## START Recorded data
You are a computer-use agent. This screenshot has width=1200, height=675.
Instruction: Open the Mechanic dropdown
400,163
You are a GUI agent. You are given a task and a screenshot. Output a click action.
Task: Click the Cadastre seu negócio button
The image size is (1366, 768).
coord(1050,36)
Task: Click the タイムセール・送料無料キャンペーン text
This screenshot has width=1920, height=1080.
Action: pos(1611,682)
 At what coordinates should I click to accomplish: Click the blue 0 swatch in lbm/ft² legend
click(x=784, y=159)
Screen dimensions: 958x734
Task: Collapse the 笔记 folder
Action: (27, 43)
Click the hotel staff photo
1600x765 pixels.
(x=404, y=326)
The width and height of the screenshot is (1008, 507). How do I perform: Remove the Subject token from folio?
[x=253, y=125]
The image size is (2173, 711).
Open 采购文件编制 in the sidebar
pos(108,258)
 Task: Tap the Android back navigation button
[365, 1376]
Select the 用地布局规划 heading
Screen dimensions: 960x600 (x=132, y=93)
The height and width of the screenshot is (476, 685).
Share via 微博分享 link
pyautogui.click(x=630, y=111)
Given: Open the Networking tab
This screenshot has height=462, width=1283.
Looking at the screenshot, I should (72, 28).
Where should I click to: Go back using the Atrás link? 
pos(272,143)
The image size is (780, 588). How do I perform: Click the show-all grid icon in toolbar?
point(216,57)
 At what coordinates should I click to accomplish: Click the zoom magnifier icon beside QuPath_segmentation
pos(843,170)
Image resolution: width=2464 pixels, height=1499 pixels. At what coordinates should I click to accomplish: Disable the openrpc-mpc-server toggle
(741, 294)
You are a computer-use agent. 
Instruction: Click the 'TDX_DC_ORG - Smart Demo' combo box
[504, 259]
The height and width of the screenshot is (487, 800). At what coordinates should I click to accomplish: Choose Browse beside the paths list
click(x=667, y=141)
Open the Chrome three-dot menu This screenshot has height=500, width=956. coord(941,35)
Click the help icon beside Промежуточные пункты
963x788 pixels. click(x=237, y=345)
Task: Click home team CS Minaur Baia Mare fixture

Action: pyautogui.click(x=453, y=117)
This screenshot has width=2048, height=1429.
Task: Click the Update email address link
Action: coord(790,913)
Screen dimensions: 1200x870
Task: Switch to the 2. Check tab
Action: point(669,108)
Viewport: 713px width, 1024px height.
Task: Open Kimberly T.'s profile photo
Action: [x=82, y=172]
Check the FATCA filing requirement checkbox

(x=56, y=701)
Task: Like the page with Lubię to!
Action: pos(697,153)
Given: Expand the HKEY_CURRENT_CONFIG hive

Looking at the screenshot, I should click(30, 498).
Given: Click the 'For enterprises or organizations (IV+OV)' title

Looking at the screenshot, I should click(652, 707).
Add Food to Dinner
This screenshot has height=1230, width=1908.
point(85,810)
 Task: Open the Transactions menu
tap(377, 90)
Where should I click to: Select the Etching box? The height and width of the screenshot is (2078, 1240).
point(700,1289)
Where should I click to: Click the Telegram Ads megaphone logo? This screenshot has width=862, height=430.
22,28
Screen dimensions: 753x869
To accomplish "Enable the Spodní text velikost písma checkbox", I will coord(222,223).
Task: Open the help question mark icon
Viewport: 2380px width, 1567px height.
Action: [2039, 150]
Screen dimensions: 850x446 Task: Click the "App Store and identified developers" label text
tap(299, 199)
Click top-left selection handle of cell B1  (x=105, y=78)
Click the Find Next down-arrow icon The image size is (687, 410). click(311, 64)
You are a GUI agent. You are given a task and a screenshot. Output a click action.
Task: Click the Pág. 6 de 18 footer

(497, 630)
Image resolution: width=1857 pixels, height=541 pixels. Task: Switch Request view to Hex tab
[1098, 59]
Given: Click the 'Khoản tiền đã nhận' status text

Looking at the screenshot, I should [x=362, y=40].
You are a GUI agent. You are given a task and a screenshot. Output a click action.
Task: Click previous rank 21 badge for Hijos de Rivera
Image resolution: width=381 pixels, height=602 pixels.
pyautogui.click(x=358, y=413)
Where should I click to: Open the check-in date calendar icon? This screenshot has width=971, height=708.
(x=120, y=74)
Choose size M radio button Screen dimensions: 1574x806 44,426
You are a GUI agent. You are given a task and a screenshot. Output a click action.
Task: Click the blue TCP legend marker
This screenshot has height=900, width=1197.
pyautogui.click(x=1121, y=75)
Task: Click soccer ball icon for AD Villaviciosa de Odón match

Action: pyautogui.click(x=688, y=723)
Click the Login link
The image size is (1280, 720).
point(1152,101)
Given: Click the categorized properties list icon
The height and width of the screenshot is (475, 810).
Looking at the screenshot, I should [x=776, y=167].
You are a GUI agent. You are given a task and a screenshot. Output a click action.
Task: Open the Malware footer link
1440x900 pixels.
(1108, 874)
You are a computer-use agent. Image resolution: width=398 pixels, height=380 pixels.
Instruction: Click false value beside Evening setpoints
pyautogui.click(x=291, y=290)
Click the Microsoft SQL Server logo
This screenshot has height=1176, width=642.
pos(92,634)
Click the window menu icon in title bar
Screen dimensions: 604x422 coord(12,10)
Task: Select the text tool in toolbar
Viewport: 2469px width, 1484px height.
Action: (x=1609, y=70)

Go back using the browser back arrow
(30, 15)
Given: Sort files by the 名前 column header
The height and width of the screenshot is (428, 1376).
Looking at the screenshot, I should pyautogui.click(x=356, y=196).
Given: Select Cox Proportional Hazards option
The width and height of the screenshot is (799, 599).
## END Recorded data
(Directions for this task): Rewrite all of the lines above with "toolbar" changed to "top bar" wherever it occurs. Keep everything else unchanged.

(Task result):
You are a computer-use agent. This screenshot has width=1200, height=675.
Instruction: Open the Mechanic dropdown
400,163
You are a GUI agent. You are given a task and a screenshot. Output a click action.
Task: Click the Cadastre seu negócio button
The image size is (1366, 768).
coord(1050,36)
Task: Click the タイムセール・送料無料キャンペーン text
This screenshot has width=1920, height=1080.
Action: pos(1611,682)
 At what coordinates should I click to accomplish: Click the blue 0 swatch in lbm/ft² legend
click(x=784, y=159)
Screen dimensions: 958x734
Task: Collapse the 笔记 folder
Action: (27, 43)
Click the hotel staff photo
1600x765 pixels.
(x=404, y=326)
The width and height of the screenshot is (1008, 507). How do I perform: Remove the Subject token from folio?
[x=253, y=125]
The image size is (2173, 711).
Open 采购文件编制 in the sidebar
pos(108,258)
 Task: Tap the Android back navigation button
[365, 1376]
Select the 用地布局规划 heading
Screen dimensions: 960x600 (x=132, y=93)
The height and width of the screenshot is (476, 685).
Share via 微博分享 link
pyautogui.click(x=630, y=111)
Given: Open the Networking tab
This screenshot has height=462, width=1283.
Looking at the screenshot, I should (72, 28).
Where should I click to: Go back using the Atrás link? 
pos(272,143)
The image size is (780, 588). How do I perform: Click the show-all grid icon in top bar?
point(216,57)
 At what coordinates should I click to accomplish: Click the zoom magnifier icon beside QuPath_segmentation
pos(843,170)
Image resolution: width=2464 pixels, height=1499 pixels. At what coordinates should I click to accomplish: Disable the openrpc-mpc-server toggle
(741, 294)
You are a computer-use agent. 
Instruction: Click the 'TDX_DC_ORG - Smart Demo' combo box
[504, 259]
The height and width of the screenshot is (487, 800). At what coordinates should I click to accomplish: Choose Browse beside the paths list
click(x=667, y=141)
Open the Chrome three-dot menu This screenshot has height=500, width=956. coord(941,35)
Click the help icon beside Промежуточные пункты
963x788 pixels. click(x=237, y=345)
Task: Click home team CS Minaur Baia Mare fixture

Action: pyautogui.click(x=453, y=117)
This screenshot has width=2048, height=1429.
Task: Click the Update email address link
Action: coord(790,913)
Screen dimensions: 1200x870
Task: Switch to the 2. Check tab
Action: point(669,108)
Viewport: 713px width, 1024px height.
Task: Open Kimberly T.'s profile photo
Action: [x=82, y=172]
Check the FATCA filing requirement checkbox

(x=56, y=701)
Task: Like the page with Lubię to!
Action: pos(697,153)
Given: Expand the HKEY_CURRENT_CONFIG hive

Looking at the screenshot, I should click(30, 498).
Given: Click the 'For enterprises or organizations (IV+OV)' title

Looking at the screenshot, I should click(652, 707).
Add Food to Dinner
This screenshot has height=1230, width=1908.
point(85,810)
 Task: Open the Transactions menu
tap(377, 90)
Where should I click to: Select the Etching box? The height and width of the screenshot is (2078, 1240).
point(700,1289)
Where should I click to: Click the Telegram Ads megaphone logo? This screenshot has width=862, height=430.
22,28
Screen dimensions: 753x869
To accomplish "Enable the Spodní text velikost písma checkbox", I will coord(222,223).
Task: Open the help question mark icon
Viewport: 2380px width, 1567px height.
Action: [2039, 150]
Screen dimensions: 850x446 Task: Click the "App Store and identified developers" label text
tap(299, 199)
Click top-left selection handle of cell B1  (x=105, y=78)
Click the Find Next down-arrow icon The image size is (687, 410). click(311, 64)
You are a GUI agent. You are given a task and a screenshot. Output a click action.
Task: Click the Pág. 6 de 18 footer

(497, 630)
Image resolution: width=1857 pixels, height=541 pixels. Task: Switch Request view to Hex tab
[1098, 59]
Given: Click the 'Khoản tiền đã nhận' status text

Looking at the screenshot, I should [x=362, y=40].
You are a GUI agent. You are given a task and a screenshot. Output a click action.
Task: Click previous rank 21 badge for Hijos de Rivera
Image resolution: width=381 pixels, height=602 pixels.
pyautogui.click(x=358, y=413)
Where should I click to: Open the check-in date calendar icon? This screenshot has width=971, height=708.
(x=120, y=74)
Choose size M radio button Screen dimensions: 1574x806 44,426
You are a GUI agent. You are given a task and a screenshot. Output a click action.
Task: Click the blue TCP legend marker
This screenshot has height=900, width=1197.
pyautogui.click(x=1121, y=75)
Task: Click soccer ball icon for AD Villaviciosa de Odón match

Action: pyautogui.click(x=688, y=723)
Click the Login link
The image size is (1280, 720).
point(1152,101)
Given: Click the categorized properties list icon
The height and width of the screenshot is (475, 810).
Looking at the screenshot, I should [x=776, y=167].
You are a GUI agent. You are given a task and a screenshot. Output a click action.
Task: Open the Malware footer link
1440x900 pixels.
(1108, 874)
You are a computer-use agent. Image resolution: width=398 pixels, height=380 pixels.
Instruction: Click false value beside Evening setpoints
pyautogui.click(x=291, y=290)
Click the Microsoft SQL Server logo
This screenshot has height=1176, width=642.
pos(92,634)
Click the window menu icon in title bar
Screen dimensions: 604x422 coord(12,10)
Task: Select the text tool in top bar
Viewport: 2469px width, 1484px height.
Action: (x=1609, y=70)

Go back using the browser back arrow
(30, 15)
Given: Sort files by the 名前 column header
The height and width of the screenshot is (428, 1376).
Looking at the screenshot, I should pyautogui.click(x=356, y=196).
Given: Select Cox Proportional Hazards option
The width and height of the screenshot is (799, 599).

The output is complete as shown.